Protein-DNA interactions play crucial roles in many biological processes, such as structure-based drug design and structure-based transcription factor binding site prediction. Transcription factors, a type of proteins, are considered as one of the prime drug targets since mutations on transcription factors and aberrant protein-DNA interactions have been implicated in many diseases including cancer. The major challenges in modeling protein-DNA complexes are accurate assessment of the quality of complex models and a small number of known protein-DNA complex structures. This project aims to better understand protein-DNA interactions from a structural perspective by developing methods for assessment of the quality of protein-DNA complex models. A comprehensive database of protein-DNA complex structure will be constructed for analysis, modeling, and assessment, which will be a valuable resource for the scientific community. The project will actively promote and recruit postdoc and students from underrepresented groups through summer programs. Techniques and results of this project will be integrated into curriculum design to foster creative learning and understanding of relationships among structure modeling, macromolecular interaction, biological function, and biomedical applications.

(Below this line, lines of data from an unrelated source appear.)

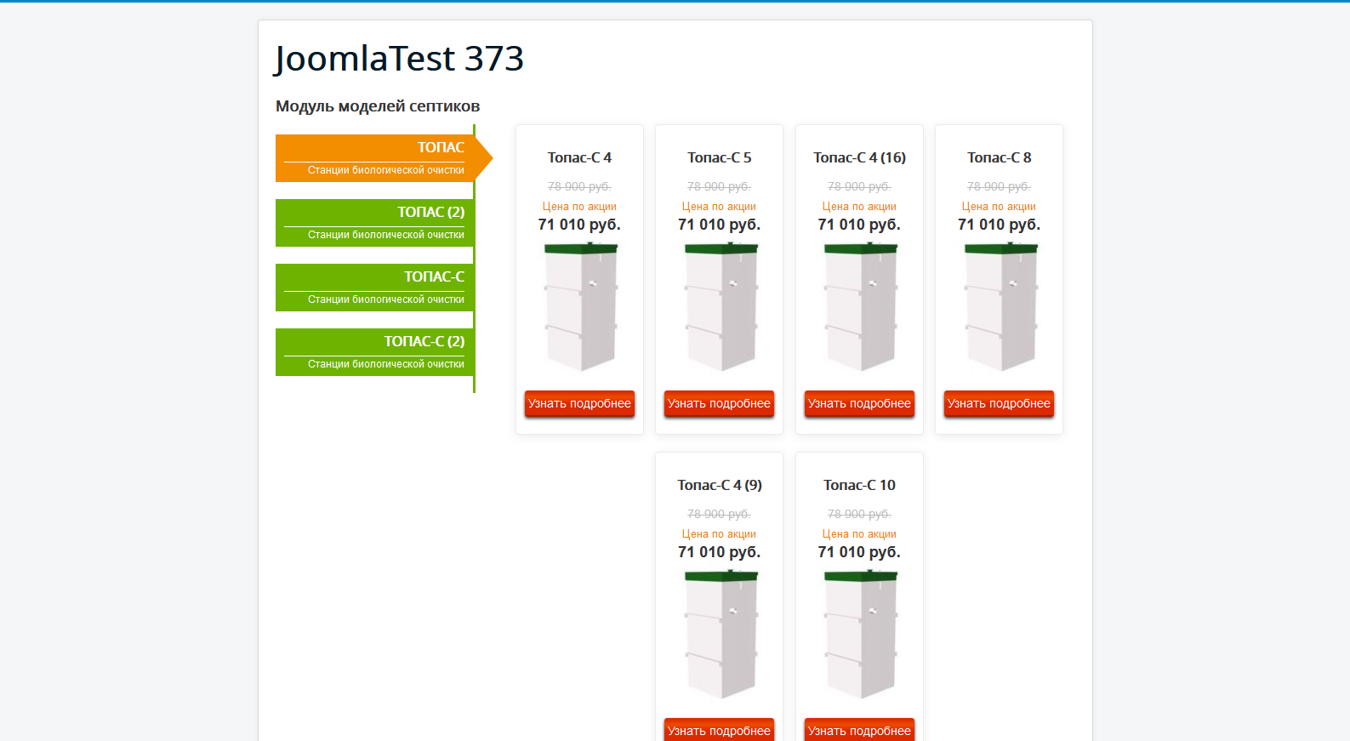Viewport: 1350px width, 741px height.
Task: Click Узнать подробнее under Топас-С 5
Action: click(719, 403)
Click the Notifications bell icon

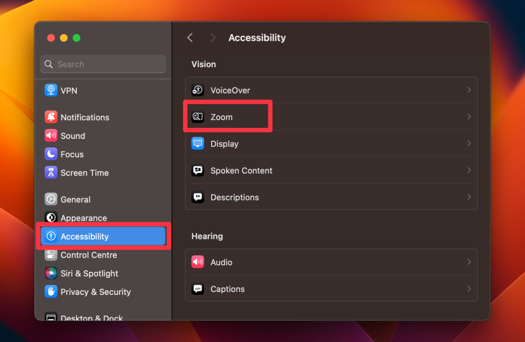(51, 117)
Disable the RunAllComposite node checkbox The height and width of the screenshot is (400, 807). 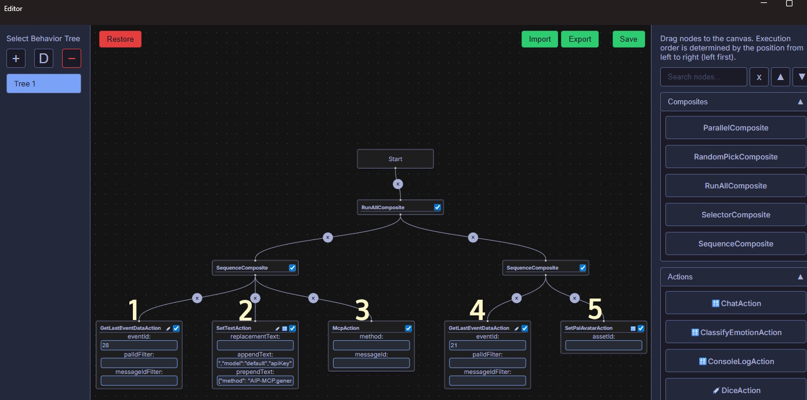437,207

Computational modeling of protein-DNA complexes, including homology modeling and protein-DNA docking, is a cost-efficient alternative to fill the void in the protein-DNA complex structure landscape. The major challenges are accurate assessment of the quality of complex models and the assessment of the similarity between protein-DNA complexes. While standard protocols have been developed for comparing protein-ligand complexes, they are not suitable for assessing the similarity of protein-DNA complexes due to their unique structural and chemical features. DNA has a double-helical structure and the hydrogen bonds between protein and DNA bases are crucial for protein-DNA binding specificity. New methods are clearly needed for accurate comparison of protein-DNA complexes, which in turn can help develop methods for accurate quality assessment of protein-DNA complex models. In this project, a novel method will be developed for accurately capturing the essence of similarity between protein-DNA complex structures and new algorithms will be developed for assessing the quality of protein-DNA models. In addition, these newly developed methods will be applied to assess the quality of homology protein-DNA complex models and structure-based transcription factor-binding site prediction with these models. The datasets and algorithms developed from this project will be made freely available to the research community. The results of the project can be found at https://guolab.uncc.edu
This award reflects NSF's statutory mission and has been deemed worthy of support through evaluation using the Foundation's intellectual merit and broader impacts review criteria.